Tissue microarray analysis reveals prognostic significance of syndecan-1 expression in prostate cancer.

Abstract

Tissue microarrays (TMA) have recently emerged as powerful tools to rapidly analyze the clinical significance of new molecular markers in human tumors. Here, we have tested several molecular markers on a prostate TMA containing 637 different specimens. The specimens were from 551 patients with prostate cancer and long-term follow-up information on progression (median 5.3 years), tumor-specific and overall survival (median 5.9 years). Eighty-six specimens from benign prostatic hyperplasia were included as controls. Expression of Ki67, Bcl-2, p53, CD-10 (neutral endopeptidase), and syndecan-1 (CD-138) was analyzed by immunohistochemistry. Gleason grade and Ki67 Labeling Index (LI) were independent predictors of early recurrence and poor survival. Bcl-2 predicted early recurrence, whereas p53 was associated with poor survival. Syndecan-1 overexpression also predicted early recurrence and was significantly associated with tumor specific survival, high Gleason grade, Ki67 LI, and Bcl-2 overexpression.

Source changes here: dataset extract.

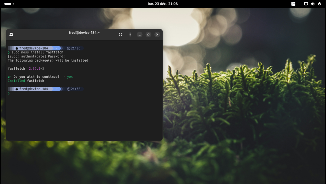Click the green 'Installed fastfetch' line

click(26, 81)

Neoadjuvant hormonal therapy was associated with overexpression of Bcl-2 and inhibition of Ki67 LI and CD-10, but did not affect the expression of the remaining markers. The results of this TMA study confirm a dominant prognostic significance of Gleason grading and Ki67 LI in prostate cancer, as compared to a less pronounced role of Bcl-2, and p53. We identified syndecan-1 as a new prognostic factor and provide evidence for an androgen-dependent regulation of CD-10 expression.